Data supplied:
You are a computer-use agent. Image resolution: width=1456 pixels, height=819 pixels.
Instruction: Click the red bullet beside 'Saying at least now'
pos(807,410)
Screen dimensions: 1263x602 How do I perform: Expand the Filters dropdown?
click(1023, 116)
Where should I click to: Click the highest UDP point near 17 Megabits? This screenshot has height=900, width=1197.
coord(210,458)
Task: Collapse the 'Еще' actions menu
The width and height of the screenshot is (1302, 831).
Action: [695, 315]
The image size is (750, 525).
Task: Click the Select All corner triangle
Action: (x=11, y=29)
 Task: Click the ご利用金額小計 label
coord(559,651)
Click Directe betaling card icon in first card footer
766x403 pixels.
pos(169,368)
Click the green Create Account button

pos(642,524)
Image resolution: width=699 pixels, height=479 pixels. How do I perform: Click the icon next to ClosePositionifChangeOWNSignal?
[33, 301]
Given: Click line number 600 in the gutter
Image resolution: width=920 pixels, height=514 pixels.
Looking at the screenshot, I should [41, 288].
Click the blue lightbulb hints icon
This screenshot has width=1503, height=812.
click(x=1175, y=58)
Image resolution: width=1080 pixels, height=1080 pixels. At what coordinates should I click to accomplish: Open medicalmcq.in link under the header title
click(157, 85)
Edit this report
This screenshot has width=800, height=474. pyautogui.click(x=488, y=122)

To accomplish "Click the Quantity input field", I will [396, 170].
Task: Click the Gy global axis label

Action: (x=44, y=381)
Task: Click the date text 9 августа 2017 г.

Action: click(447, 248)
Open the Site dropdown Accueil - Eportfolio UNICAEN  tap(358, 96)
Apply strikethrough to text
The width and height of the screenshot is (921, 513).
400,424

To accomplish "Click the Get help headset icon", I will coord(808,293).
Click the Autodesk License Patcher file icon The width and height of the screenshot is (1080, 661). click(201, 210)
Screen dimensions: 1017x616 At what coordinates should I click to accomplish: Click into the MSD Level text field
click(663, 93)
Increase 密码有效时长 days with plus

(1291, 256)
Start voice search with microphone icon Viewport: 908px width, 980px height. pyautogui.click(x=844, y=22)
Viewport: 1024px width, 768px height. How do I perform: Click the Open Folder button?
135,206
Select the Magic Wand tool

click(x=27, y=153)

The problem:
Count every line that holds the word "will" in the entries, and state the result alone.

Task result:
2